I was trying to sell a series.
It was the 1989 “Pilot Season” and…
Wait. First, a some illuminating (and always fascinating) background.
I had what they call an “Overall Deal” at Universal. That meant that, for the duration of the contract – which in that case was two years – I worked exclusively for that studio. They gave me an office, a Personal Assistant and a paycheck (and, because I was unwilling to traverse three freeways to get there, a personal driver.) My job – to come up with viable series ideas we could sell to one of the three available purchasers, CBS, NBC and ABC.
Gerald McRaney was just ending a successful (Universal owned and produced) show called Simon & Simon, an hour-long detective series on CBS (1981-89.) Wanting to stay in the game, McRaney and one of Simon & Simon’sproducer/writers thought up an idea for a new half-hour comedy vehicle for McRaney, about a veteran Marine father, raising three children alone.
Around that point, the president of Universal Television asked if I was interested in helping develop that series. I was unaware of its premise at the time, just that Gerald McRaney was participating in it. I has seen Gerald McRaney in an unsold pilot, and immediately intuited his comedic potential – his dry, understated humor and grounding actorial presence.
I agreed to come aboard on the project.
Our first pitch, at ABC, was a disaster. The idea sounded “so 1964.” (Meaning, “so My Three Sons”, which actually appeared in 1964.) Also Mr. McRaney proclaimed first and foremost his insistence on the proposed show’s scrupulous authenticity. Nobody cared. Who watches a sitcom for its documentary-like adherence to detail? (Though it would be nice if it weren’t stupid.) Later that day, the president of ABC called me with the logical follow-up question: “Is that guy for real?”
The CBS “Pitch Meeting” – a “courtesy outing”, as Simon & Simon had done very well for the network – went better. (The relevant bar being frighteningly low.) But there was still little enthusiasm for the project, I think because they could (understandably) not see the “funny” in it.
And then the tide turned.
An executive at CBSsuggested a “structural adjustment” to the concept. Rather than a veteran Marine, raising three children alone, how about a veteran Marine, marrying a “liberal” journalist with three daughters?
You see the increased “funny” in that?
Idid.
“Comedy Conflict.” She’s from an entirely different ideological eco-system. And everyone around – save the veteran Marine – is a female.

-- -- --

Set problem »
In the account of pitching the Gerald McRaney sitcom, what change to the idea did a CBS executive suggest? The records after this point come from a separate source.

-- -- --

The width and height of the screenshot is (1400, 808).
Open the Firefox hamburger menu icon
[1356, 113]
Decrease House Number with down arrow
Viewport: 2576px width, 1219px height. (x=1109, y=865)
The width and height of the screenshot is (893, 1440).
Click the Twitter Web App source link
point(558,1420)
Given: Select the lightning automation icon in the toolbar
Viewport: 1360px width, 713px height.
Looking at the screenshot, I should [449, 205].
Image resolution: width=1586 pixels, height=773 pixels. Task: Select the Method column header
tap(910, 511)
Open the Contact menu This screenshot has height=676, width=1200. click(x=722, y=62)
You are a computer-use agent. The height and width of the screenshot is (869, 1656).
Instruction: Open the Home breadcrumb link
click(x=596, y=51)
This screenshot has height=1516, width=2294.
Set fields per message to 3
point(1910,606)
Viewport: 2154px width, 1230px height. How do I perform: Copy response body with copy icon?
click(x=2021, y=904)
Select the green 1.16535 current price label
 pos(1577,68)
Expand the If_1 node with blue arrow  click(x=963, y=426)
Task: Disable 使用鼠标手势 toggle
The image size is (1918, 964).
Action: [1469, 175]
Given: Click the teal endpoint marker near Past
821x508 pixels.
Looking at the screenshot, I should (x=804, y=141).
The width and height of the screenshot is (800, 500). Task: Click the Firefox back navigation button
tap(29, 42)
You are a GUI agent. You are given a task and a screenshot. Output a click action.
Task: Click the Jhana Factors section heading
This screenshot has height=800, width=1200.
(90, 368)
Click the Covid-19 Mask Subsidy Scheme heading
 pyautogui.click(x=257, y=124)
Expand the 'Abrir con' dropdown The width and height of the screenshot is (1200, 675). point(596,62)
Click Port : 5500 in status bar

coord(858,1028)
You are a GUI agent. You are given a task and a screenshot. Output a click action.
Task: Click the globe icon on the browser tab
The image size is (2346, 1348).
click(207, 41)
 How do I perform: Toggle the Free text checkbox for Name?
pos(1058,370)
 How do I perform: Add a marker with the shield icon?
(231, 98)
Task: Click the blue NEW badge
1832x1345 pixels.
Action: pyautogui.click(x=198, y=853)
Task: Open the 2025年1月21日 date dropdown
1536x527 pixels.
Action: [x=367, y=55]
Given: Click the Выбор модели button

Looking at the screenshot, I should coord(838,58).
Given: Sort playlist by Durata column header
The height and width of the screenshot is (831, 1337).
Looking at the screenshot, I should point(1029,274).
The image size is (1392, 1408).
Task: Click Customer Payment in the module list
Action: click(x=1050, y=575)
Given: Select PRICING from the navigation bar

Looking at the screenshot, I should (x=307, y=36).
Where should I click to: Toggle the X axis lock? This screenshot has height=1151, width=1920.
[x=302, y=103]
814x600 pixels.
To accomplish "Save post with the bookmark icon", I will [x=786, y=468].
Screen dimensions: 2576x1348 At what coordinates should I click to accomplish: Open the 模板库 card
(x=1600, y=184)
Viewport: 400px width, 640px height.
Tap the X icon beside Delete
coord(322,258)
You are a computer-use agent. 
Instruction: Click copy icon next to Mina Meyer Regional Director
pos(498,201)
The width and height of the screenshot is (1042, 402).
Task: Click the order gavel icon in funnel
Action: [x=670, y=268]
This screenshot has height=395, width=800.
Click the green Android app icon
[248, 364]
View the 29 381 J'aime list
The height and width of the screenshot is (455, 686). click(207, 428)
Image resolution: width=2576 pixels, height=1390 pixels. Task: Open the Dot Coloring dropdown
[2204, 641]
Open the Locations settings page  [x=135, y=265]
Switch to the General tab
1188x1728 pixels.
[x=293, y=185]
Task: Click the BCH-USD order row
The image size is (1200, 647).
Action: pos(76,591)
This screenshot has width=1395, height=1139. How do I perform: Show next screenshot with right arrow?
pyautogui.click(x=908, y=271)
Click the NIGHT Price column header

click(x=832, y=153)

-- -- --

Problem solution »
Instead of a veteran Marine raising three children alone, the Marine would marry a "liberal" journalist with three daughters.